### The input

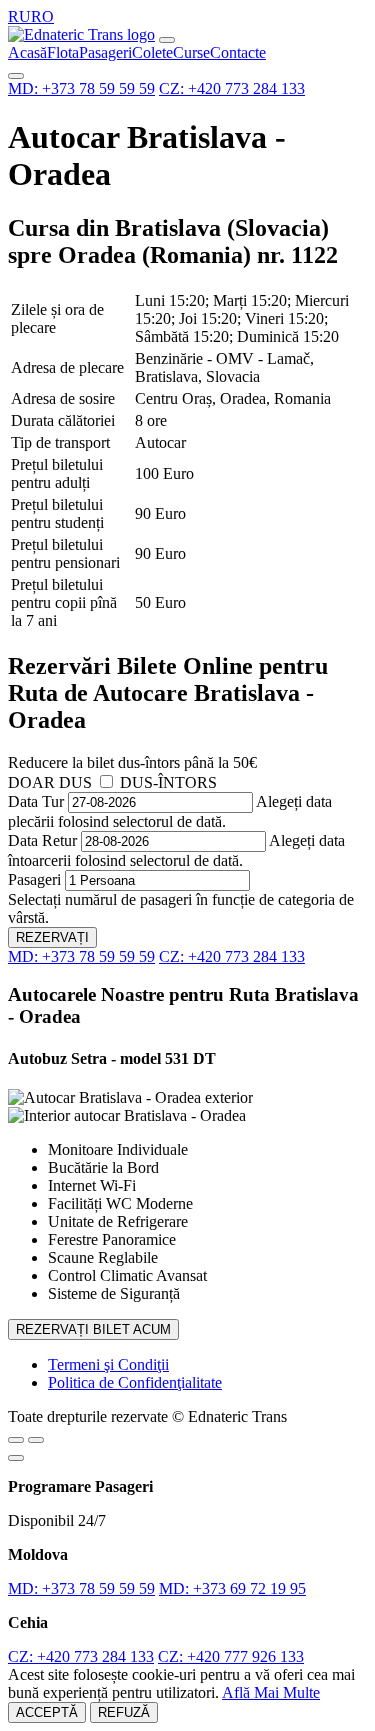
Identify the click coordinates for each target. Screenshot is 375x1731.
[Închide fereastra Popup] (16, 1458)
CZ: (232, 88)
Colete (152, 52)
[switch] (106, 781)
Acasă (27, 52)
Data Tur (36, 801)
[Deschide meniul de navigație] (167, 40)
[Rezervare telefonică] (36, 1440)
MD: (81, 88)
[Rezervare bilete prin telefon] (16, 76)
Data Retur (42, 840)
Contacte (238, 52)
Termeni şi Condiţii (108, 1364)
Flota (63, 52)
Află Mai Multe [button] (271, 1692)
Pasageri (105, 52)
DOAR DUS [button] (50, 782)
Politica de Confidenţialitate (135, 1382)
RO (42, 16)
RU (19, 16)
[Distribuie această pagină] (16, 1440)
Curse (191, 52)
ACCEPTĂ (47, 1712)
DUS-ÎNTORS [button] (168, 782)
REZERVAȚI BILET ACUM (93, 1329)
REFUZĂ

### How to complete this task
Restate, word for word, the final stretch of the entries above: the line containing "Data Retur (42, 840)" and every line after it, up to and including the last.

### Answer box
Data Retur (42, 840)
Contacte (238, 52)
Termeni şi Condiţii (108, 1364)
Flota (63, 52)
Află Mai Multe [button] (271, 1692)
Pasageri (105, 52)
DOAR DUS [button] (50, 782)
Politica de Confidenţialitate (135, 1382)
RO (42, 16)
RU (19, 16)
[Distribuie această pagină] (16, 1440)
Curse (191, 52)
ACCEPTĂ (47, 1712)
DUS-ÎNTORS [button] (168, 782)
REZERVAȚI BILET ACUM (93, 1329)
REFUZĂ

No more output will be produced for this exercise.